Although the level of this antigen may be elevated in endometriosis, this test is very non-specific and may indicate the presence of other inflammatory diseases. Therefore, this test is not currently recommended, and it should be remembered that a negative Ca-125 result does not rule out endometriosis in a woman.

Treatment methods for endometriosis

Treatment of endometriosis depends primarily on the stage of the disease and the location of the endometrial lesions. The first, main goal of the therapy isrelieving the pain of patient(initially with the use of non-steroidal anti-inflammatory drugs - so-called NSAIDs). Then, inhibition of disease progression and improvement of fertility.

There are two types of endometriosis treatment: pharmacological and surgical.

Pharmacological treatmentuses drugs that inhibit endometrial cell division and reduce estrogen levels (e.g. gestagens such as danazol, popular combined contraceptive pills). These drugs will limit the growth of the endometrium and thus reduce bleeding.

Surgical treatment of endometriosisis used when pharmacotherapy does not bring the expected results. It consists in laparoscopic excision of the foci of endometriosis, whereby tissue specimens are always taken from the localized foci for histopathological examination.

In particularly difficult cases, when the diseased tissue is damaged by adhesions and cysts, the procedure is performed to remove the ovaries and even the uterus. The operation does not, howevercauses of endometriosis, which can create new foci and adhesions. Therefore, sometimes, despite the surgery, the disease may recur.

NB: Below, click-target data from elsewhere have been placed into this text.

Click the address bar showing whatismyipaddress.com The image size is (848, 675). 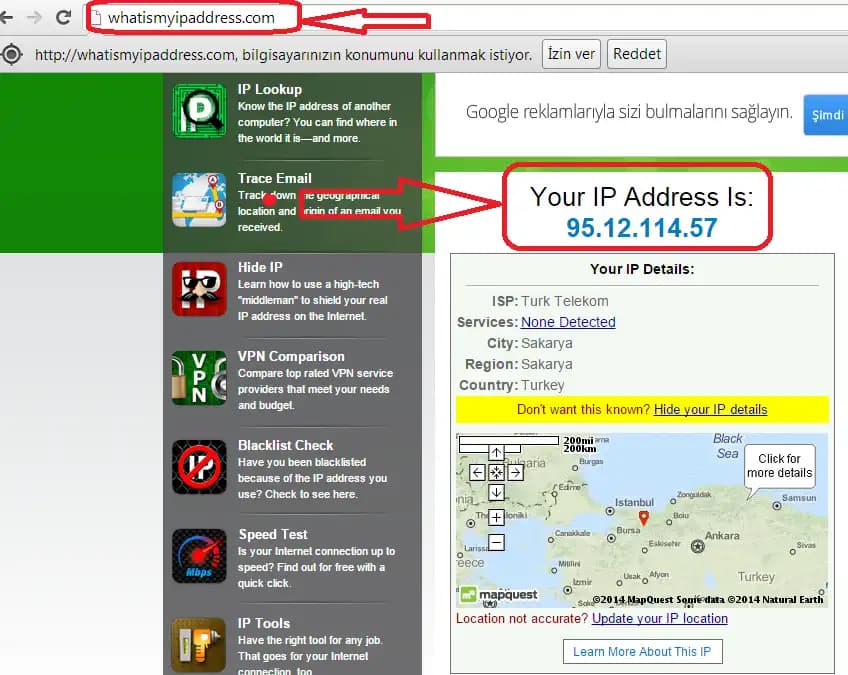[x=190, y=17]
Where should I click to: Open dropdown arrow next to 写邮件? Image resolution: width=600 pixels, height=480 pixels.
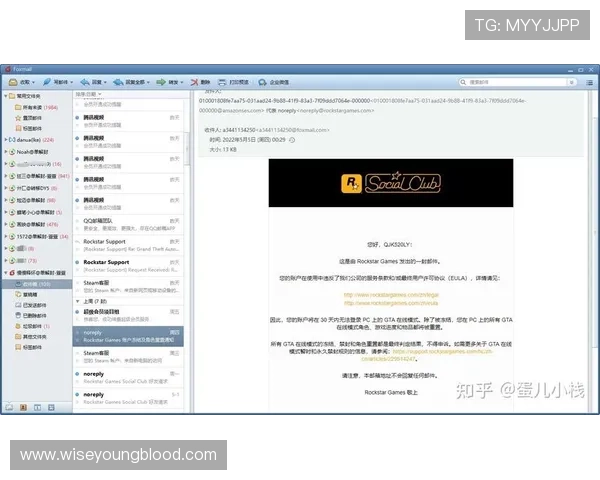73,82
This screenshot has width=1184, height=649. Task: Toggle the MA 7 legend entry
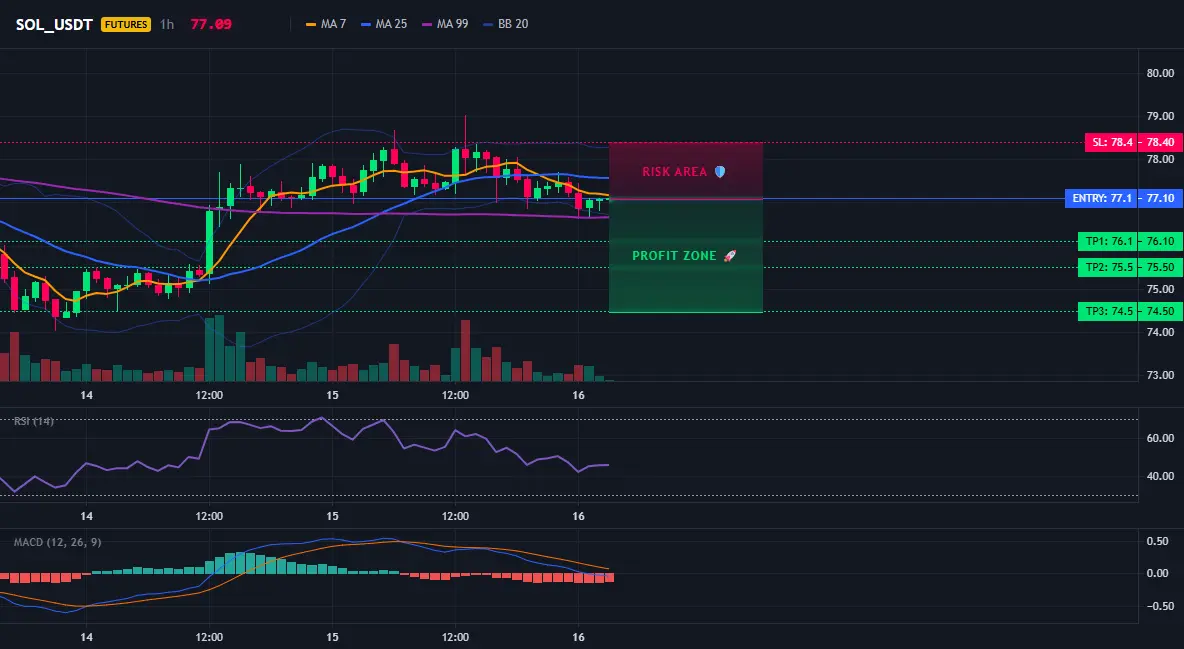pyautogui.click(x=325, y=24)
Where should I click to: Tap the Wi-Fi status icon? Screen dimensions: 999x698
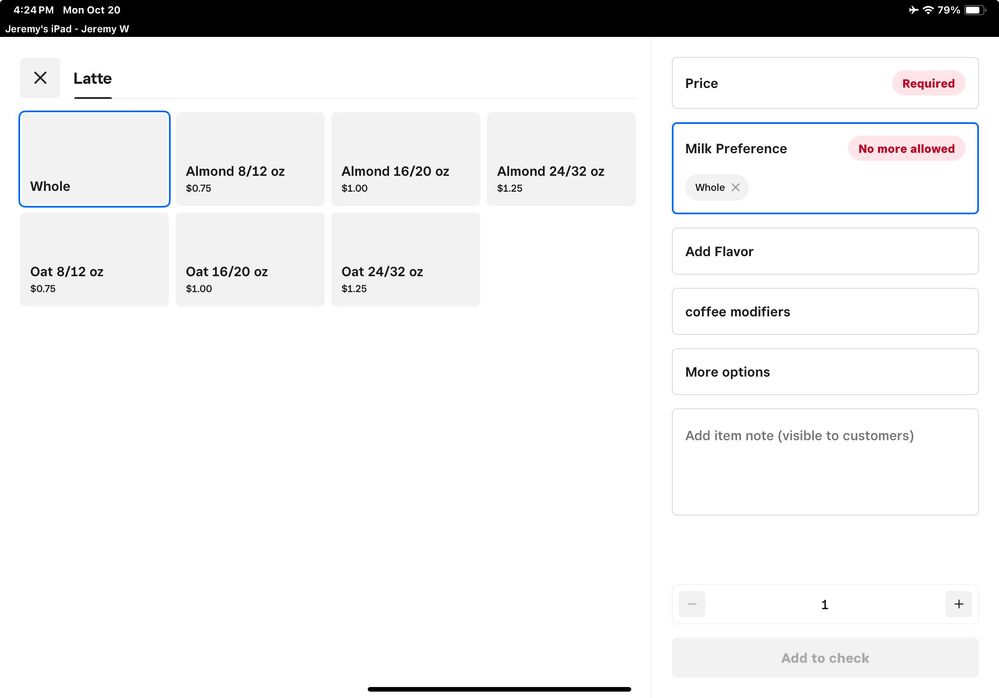(928, 10)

Endometriosis - when to see a doctor?

Endometriosis is an insidious disease that can go undiagnosed for many years and eventually lead to infertility or permanent damage to many organs.

Symptoms that should encourage a woman to consult a gynecologist are certainly:

  • severe menstrual pains,
  • recurring pains in the pelvic area,
  • breakthrough bleeding
  • or pain during intercourse.

Women diagnosed with endometriosis should undergo long-term treatment to avoid complicated surgeries and relapses in the future.

As with many other chronic diseases, regular medical consultations and correct diagnosis turn out to be the key to effective treatment. Endometriosis does not have to be a sentence if detected early.